Quantum-enhanced deliberation of learning agents using trapped ions
Vedran Dunjko, Nicolai Friis, & Hans Briegel, Austrian Academy of Sciences, Innsbruck University & Ruder Boskovic Institute :: arXiv:1407.2830v1 [quant-ph] 10 Jul 2014
Summary and review of the above paper
The authors attempt to use quantum mechanics in the development of artificial intelligence. As part of this scheme, they use a projective simulation (PS) agent a memory system, which is explored by random walks, and which is amenable to quantisation. Quantum walks allowed for a speed-up from a classical walk. This could be implemented by a system of trapped ions.
The memory system utilised by the PS agent is central to this process. This system is called ‘episodic and compositional memory’ (ECM), and it simulates future actions, ahead of any actions being taken. The units of the memory systems are recalls of percepts, actions and resulting rewards. The ECM represents prior experiences of the PS learning agent, and the random walk allows it to make decisions.

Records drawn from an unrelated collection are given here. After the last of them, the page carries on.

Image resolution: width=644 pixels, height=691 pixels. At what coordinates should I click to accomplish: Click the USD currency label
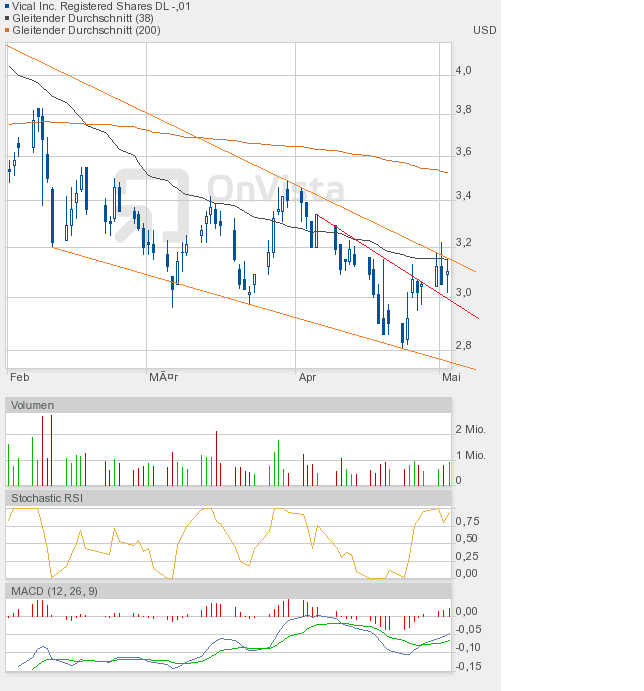click(x=484, y=30)
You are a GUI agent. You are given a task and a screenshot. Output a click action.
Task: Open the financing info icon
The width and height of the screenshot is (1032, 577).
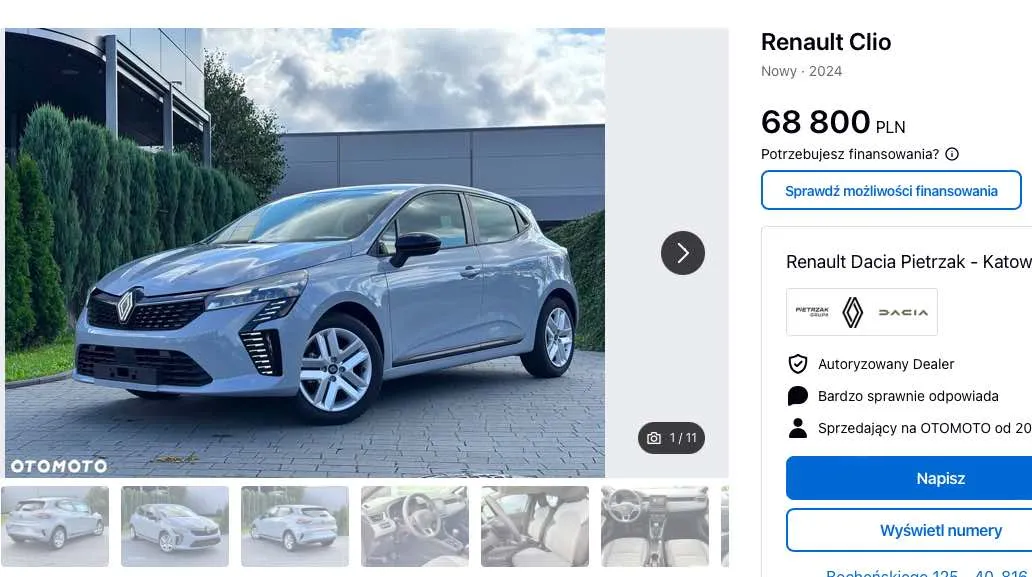coord(952,154)
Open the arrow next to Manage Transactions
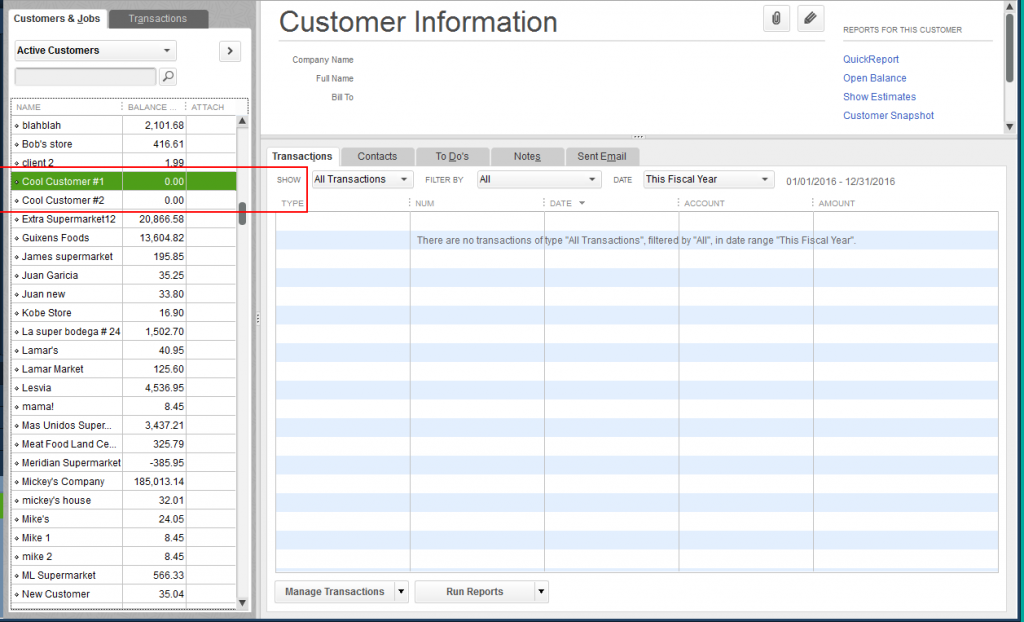The width and height of the screenshot is (1024, 622). (x=402, y=592)
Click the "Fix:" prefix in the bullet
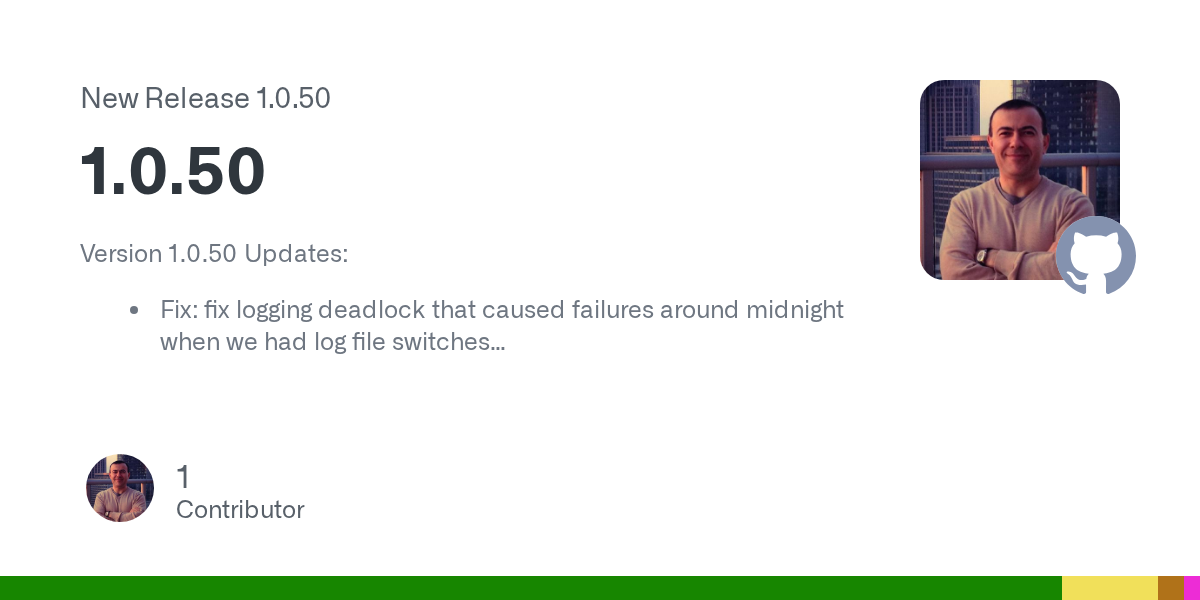 (x=178, y=310)
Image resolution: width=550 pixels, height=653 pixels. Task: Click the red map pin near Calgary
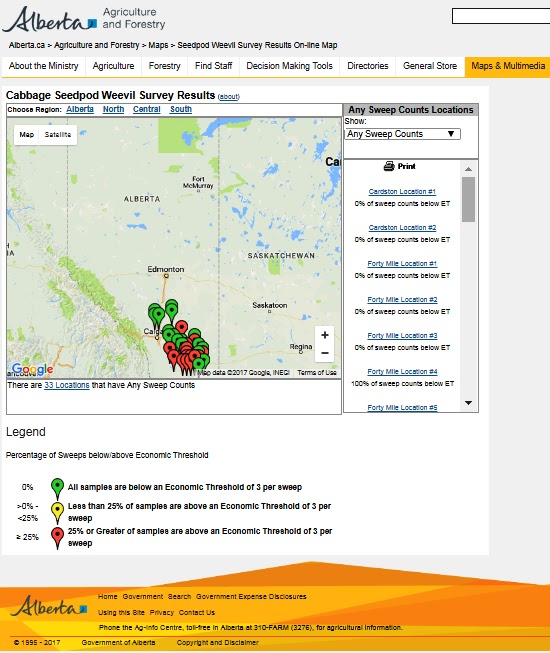181,327
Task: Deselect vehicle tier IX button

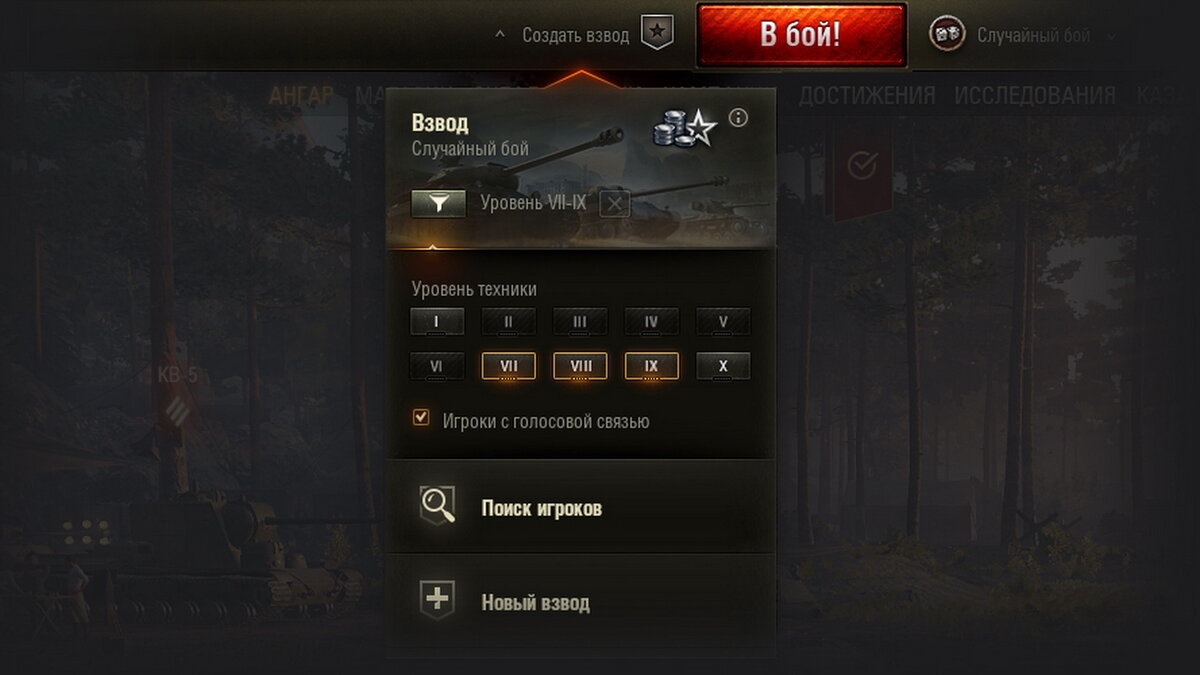Action: [652, 366]
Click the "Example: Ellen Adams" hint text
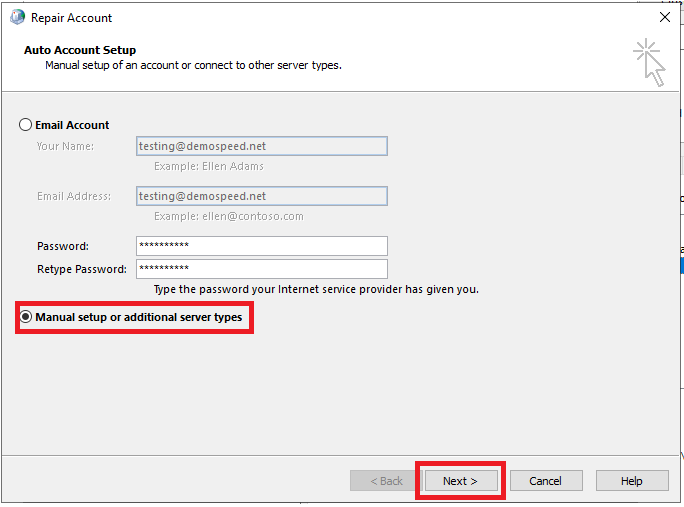The image size is (684, 507). click(209, 166)
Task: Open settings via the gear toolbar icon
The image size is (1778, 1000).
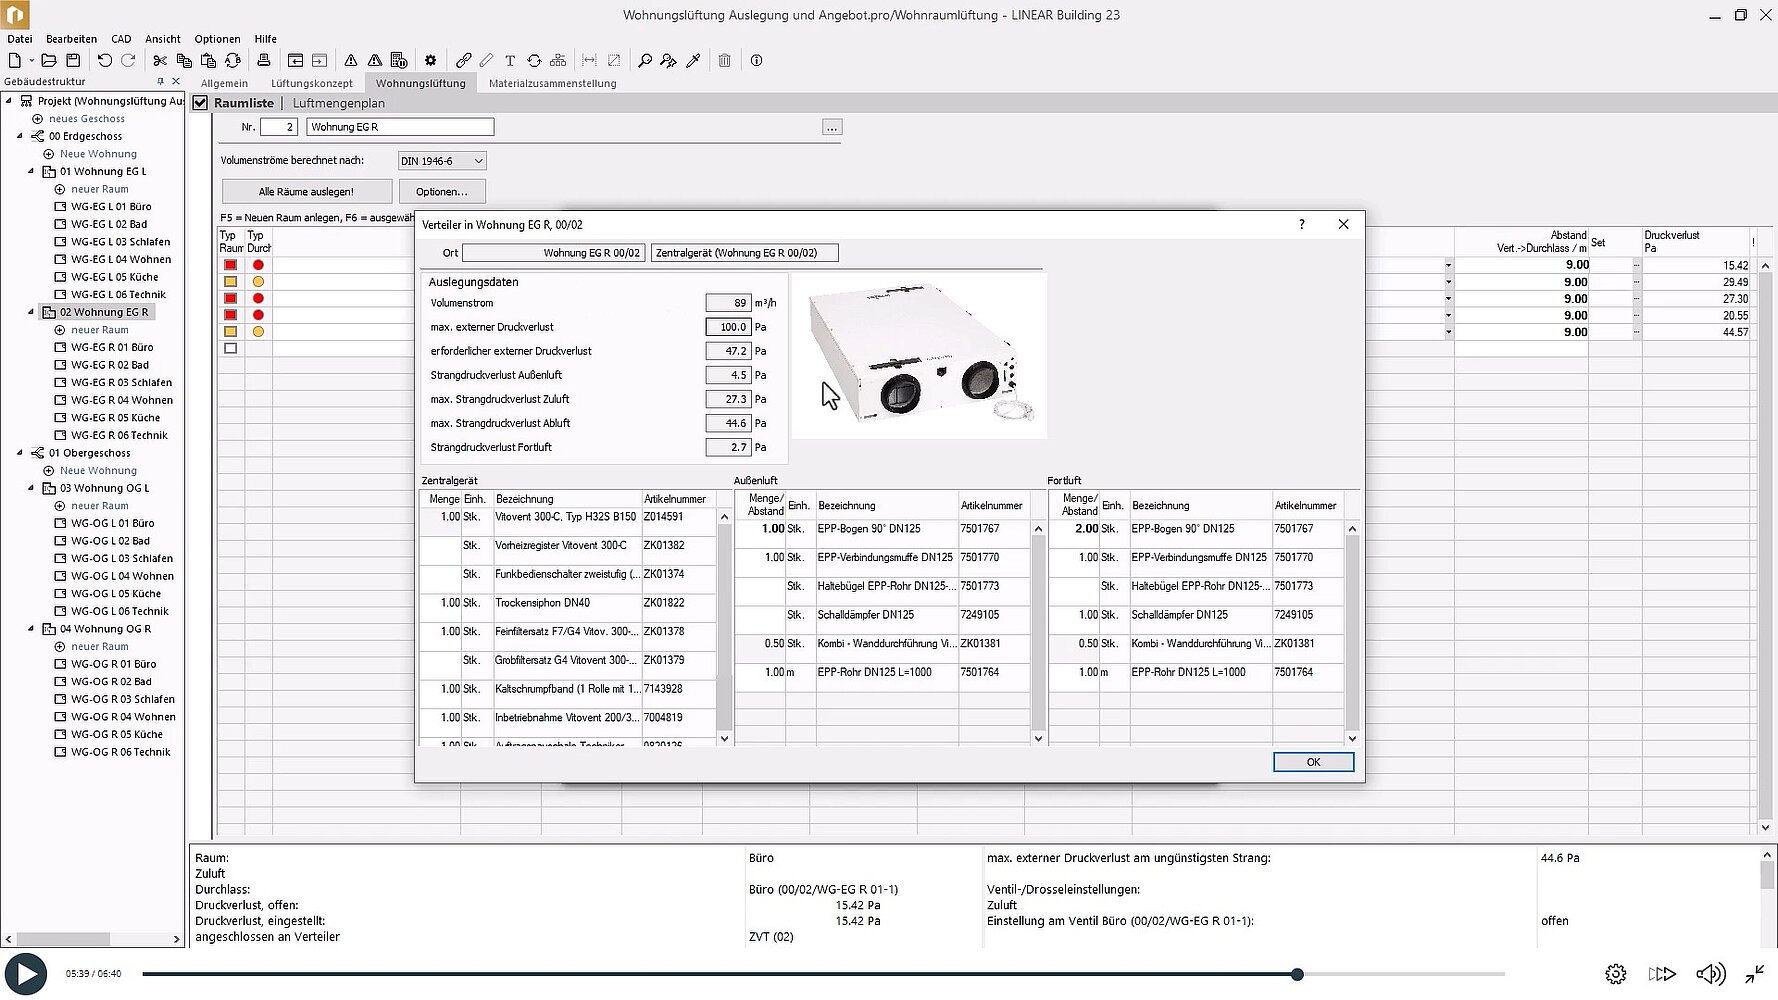Action: [430, 61]
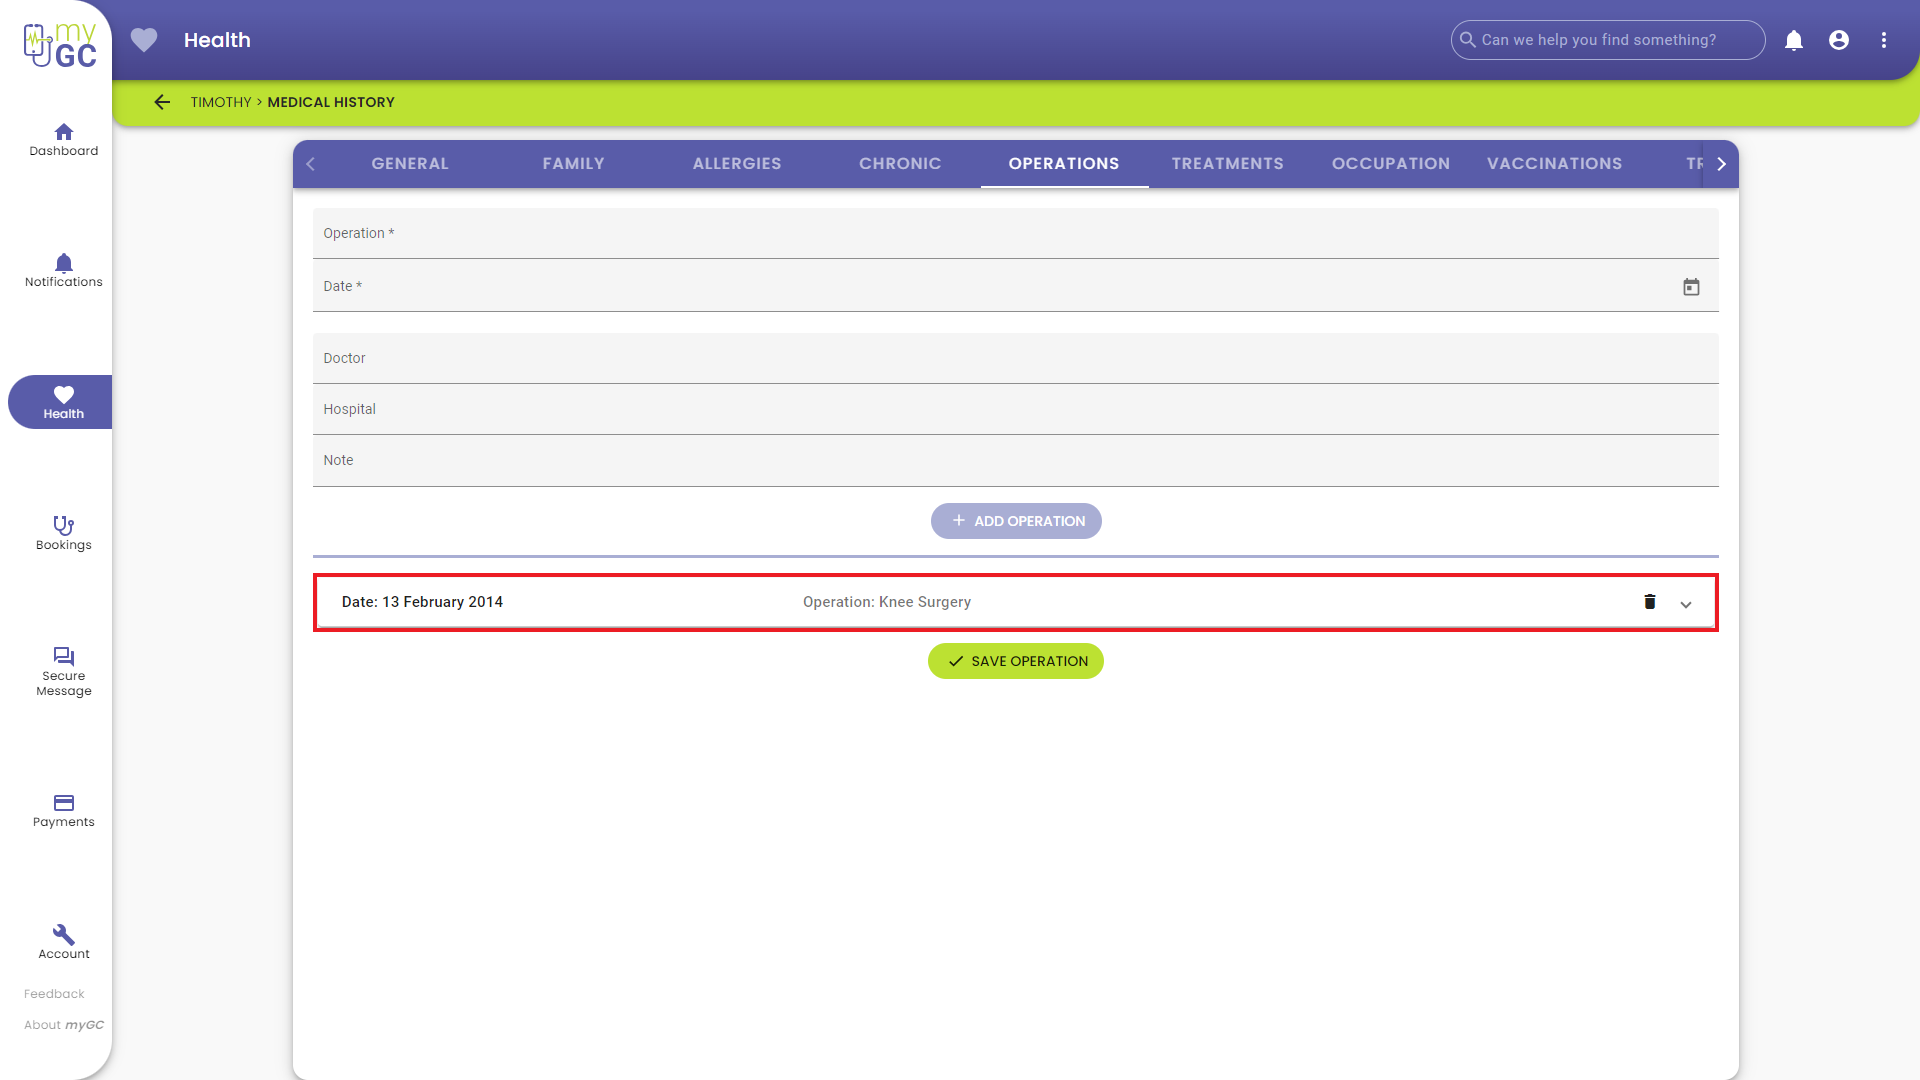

Perceptual inputs can initiate the random walk, and thus replay existing memories. The memory network can be updated on the basis of the reaction/rewards of the environment in response to actions. Any one percept will give rise to a specific form of random walk. A key factor is the constant adjustment to probabilities as they are changed by new inputs. The random walk is terminated when an action is identified, and this action can then become a real action. Each interaction with the environment is either rewarded or not rewarded, and the memory system is updated to take account of the probability of future rewards or the lack of them. Actions are outputted at the same time that the memory network is updated by a form of learning process.